• [EXERCISE REQUIREMENTS] As you look over the data below, please find each line where the word "Open" appears, then copy it.

### DATA SHOWN

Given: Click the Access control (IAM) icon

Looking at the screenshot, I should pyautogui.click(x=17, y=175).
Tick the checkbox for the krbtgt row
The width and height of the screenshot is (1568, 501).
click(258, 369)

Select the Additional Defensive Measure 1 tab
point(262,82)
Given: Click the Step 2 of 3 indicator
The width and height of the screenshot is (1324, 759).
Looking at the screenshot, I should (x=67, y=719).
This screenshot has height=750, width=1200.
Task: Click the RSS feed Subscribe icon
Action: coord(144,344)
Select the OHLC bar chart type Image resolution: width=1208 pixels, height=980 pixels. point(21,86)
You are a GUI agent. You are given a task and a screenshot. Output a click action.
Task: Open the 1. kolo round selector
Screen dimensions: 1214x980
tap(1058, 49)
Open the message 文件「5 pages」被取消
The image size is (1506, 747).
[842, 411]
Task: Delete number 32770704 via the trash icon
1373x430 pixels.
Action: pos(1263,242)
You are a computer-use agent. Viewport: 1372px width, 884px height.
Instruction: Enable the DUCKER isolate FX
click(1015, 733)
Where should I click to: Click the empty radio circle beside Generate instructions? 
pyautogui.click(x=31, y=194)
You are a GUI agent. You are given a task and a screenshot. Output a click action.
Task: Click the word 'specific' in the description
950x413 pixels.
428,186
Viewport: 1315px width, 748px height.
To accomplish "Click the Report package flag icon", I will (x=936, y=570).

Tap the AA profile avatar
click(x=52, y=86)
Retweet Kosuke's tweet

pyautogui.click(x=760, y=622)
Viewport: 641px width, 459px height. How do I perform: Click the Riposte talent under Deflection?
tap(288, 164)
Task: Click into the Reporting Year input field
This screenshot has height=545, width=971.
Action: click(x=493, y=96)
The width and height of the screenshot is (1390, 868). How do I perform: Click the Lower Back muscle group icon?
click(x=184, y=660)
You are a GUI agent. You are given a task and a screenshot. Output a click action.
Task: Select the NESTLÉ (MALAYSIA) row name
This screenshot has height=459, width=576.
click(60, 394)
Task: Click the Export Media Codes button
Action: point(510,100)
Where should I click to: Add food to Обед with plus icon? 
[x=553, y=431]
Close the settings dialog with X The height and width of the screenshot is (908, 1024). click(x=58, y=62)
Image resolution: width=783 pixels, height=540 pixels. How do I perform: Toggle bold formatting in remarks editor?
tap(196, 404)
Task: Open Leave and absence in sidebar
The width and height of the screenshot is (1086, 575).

######

• [FINISHED EXERCISE]
Task: Open the 1. kolo round selector
Open the message 文件「5 pages」被取消
Task: Open Leave and absence in sidebar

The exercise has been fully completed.